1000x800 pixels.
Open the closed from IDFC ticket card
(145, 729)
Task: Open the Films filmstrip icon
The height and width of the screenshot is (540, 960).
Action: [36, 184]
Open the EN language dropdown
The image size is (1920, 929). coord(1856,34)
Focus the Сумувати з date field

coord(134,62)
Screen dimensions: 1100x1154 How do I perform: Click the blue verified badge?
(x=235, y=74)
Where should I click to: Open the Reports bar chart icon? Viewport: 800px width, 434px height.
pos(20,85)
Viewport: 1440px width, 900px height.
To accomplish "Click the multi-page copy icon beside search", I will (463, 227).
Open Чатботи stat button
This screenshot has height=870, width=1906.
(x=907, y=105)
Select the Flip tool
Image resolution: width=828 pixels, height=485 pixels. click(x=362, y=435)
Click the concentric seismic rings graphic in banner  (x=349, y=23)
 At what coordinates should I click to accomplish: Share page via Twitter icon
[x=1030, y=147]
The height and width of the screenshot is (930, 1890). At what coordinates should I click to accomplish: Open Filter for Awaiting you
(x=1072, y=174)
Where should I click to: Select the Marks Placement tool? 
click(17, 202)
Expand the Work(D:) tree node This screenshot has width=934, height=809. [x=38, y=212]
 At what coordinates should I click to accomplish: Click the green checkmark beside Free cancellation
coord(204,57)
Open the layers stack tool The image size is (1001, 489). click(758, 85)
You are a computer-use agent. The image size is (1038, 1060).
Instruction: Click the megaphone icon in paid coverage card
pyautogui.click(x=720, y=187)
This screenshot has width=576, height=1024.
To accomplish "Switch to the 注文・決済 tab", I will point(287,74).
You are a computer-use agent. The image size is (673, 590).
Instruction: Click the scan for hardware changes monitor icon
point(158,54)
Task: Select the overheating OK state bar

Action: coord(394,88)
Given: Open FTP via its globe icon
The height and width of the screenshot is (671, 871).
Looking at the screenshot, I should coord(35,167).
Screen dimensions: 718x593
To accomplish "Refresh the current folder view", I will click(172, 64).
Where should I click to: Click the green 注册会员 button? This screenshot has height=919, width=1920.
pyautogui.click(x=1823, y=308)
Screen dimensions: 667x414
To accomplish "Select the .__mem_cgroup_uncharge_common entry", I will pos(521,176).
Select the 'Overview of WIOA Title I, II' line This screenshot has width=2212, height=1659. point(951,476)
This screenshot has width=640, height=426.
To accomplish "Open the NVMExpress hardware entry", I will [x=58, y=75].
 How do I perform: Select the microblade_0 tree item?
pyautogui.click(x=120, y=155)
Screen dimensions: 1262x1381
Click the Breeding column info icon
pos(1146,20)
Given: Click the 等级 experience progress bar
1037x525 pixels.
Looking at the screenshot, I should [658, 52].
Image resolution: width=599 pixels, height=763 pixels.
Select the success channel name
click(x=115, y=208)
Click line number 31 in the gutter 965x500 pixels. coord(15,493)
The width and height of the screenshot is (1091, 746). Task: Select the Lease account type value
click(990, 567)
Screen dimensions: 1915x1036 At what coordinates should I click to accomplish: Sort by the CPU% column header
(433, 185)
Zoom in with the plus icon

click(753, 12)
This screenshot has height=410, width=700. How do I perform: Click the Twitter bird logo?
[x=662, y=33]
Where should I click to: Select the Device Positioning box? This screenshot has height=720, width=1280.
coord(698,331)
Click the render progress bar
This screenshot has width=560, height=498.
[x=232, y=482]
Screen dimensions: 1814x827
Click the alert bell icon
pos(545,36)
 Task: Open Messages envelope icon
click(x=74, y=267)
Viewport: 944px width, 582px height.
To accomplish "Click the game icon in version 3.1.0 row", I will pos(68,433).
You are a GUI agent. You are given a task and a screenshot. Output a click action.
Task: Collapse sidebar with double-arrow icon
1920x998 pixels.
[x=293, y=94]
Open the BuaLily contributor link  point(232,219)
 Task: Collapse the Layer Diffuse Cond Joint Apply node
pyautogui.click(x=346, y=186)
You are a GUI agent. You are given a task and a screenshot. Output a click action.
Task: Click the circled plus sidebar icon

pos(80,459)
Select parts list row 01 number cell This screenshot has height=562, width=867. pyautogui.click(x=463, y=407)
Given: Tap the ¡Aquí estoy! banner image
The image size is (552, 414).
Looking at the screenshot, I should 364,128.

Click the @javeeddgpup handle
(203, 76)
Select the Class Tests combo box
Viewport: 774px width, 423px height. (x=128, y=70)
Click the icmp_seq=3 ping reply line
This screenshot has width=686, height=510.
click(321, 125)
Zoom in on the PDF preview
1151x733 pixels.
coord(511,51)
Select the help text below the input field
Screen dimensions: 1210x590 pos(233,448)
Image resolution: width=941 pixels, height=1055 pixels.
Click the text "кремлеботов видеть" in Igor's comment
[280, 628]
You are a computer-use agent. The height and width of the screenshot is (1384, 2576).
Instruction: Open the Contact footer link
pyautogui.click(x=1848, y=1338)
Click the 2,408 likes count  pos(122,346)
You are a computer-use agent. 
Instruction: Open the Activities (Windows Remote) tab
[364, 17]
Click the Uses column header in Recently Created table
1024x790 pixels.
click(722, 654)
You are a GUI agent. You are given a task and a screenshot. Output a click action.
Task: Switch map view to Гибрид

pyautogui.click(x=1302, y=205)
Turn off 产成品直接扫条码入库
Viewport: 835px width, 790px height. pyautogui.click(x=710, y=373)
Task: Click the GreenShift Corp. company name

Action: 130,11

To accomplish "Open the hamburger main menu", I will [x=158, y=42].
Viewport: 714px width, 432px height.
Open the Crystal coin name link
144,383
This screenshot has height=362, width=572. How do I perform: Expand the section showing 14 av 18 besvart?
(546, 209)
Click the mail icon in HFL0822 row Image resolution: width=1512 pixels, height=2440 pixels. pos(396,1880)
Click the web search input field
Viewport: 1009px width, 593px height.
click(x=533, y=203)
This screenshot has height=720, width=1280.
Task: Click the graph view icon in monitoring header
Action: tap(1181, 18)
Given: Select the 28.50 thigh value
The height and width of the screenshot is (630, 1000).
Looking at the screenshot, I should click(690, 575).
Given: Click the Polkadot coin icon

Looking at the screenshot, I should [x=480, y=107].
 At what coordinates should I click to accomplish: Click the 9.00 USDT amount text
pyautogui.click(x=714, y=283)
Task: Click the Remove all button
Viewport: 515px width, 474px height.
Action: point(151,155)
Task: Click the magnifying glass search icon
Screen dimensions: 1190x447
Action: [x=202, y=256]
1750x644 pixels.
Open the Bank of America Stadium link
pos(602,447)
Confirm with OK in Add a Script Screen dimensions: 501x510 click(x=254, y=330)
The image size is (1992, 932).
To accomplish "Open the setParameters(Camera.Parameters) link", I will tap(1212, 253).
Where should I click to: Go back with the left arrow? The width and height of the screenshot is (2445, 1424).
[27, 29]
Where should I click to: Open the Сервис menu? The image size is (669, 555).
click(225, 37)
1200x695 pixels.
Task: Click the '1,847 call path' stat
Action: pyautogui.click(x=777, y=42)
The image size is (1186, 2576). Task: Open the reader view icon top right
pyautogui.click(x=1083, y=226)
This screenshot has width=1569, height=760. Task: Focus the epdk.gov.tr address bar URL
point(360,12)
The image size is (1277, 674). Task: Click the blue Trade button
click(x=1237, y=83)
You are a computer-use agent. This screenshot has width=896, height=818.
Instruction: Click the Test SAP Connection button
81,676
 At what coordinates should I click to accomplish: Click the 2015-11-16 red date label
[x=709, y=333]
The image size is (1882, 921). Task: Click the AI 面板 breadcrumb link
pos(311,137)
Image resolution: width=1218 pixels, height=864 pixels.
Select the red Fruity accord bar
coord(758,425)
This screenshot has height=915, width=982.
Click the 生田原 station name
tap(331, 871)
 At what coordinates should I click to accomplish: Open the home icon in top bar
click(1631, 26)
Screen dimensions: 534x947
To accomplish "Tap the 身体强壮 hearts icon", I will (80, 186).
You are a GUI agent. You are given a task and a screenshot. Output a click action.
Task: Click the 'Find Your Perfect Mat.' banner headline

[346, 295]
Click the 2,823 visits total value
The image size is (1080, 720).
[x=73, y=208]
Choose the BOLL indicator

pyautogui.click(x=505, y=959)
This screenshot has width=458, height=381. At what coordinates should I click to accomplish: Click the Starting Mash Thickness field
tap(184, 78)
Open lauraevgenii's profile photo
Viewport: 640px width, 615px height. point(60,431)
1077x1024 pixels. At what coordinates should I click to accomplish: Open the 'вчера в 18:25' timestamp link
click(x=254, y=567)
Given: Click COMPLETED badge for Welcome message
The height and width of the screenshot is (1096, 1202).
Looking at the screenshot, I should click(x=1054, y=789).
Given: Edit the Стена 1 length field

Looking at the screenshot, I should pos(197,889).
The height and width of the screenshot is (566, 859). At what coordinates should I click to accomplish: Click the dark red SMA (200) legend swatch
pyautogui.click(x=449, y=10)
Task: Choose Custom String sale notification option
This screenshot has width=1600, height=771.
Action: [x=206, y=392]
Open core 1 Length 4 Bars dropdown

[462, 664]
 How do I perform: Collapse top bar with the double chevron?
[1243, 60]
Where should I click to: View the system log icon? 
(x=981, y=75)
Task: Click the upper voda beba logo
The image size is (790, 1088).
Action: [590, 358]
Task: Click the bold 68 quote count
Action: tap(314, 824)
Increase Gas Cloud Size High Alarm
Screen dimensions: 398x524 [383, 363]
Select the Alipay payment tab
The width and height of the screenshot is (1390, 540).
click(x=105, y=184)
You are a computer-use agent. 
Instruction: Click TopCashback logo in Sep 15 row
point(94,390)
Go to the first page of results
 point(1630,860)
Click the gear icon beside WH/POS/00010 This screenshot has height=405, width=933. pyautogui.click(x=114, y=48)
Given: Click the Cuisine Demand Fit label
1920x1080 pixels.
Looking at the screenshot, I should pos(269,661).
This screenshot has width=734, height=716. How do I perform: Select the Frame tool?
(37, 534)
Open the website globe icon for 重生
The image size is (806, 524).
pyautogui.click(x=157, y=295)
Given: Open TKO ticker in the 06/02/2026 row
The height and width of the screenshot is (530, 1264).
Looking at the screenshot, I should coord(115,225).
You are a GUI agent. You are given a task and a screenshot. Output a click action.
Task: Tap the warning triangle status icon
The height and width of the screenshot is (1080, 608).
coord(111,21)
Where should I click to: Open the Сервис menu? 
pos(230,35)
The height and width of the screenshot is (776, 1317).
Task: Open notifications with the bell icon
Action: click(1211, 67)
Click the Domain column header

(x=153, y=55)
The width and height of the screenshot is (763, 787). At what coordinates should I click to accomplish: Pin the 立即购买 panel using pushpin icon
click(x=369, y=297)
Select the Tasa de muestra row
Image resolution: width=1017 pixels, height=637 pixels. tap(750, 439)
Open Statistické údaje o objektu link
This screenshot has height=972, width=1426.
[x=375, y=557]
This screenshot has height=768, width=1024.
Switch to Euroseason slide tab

Exercise aim:
This exercise asks for an exact repeat of the lines from the one holding "Open the website globe icon for 重生" through the end of the data above.

Task response:
Open the website globe icon for 重生
The image size is (806, 524).
pyautogui.click(x=157, y=295)
Given: Open TKO ticker in the 06/02/2026 row
The height and width of the screenshot is (530, 1264).
Looking at the screenshot, I should coord(115,225).
You are a GUI agent. You are given a task and a screenshot. Output a click action.
Task: Tap the warning triangle status icon
The height and width of the screenshot is (1080, 608).
coord(111,21)
Where should I click to: Open the Сервис menu? 
pos(230,35)
The height and width of the screenshot is (776, 1317).
Task: Open notifications with the bell icon
Action: click(1211, 67)
Click the Domain column header

(x=153, y=55)
The width and height of the screenshot is (763, 787). At what coordinates should I click to accomplish: Pin the 立即购买 panel using pushpin icon
click(x=369, y=297)
Select the Tasa de muestra row
Image resolution: width=1017 pixels, height=637 pixels. tap(750, 439)
Open Statistické údaje o objektu link
This screenshot has height=972, width=1426.
[x=375, y=557]
This screenshot has height=768, width=1024.
Switch to Euroseason slide tab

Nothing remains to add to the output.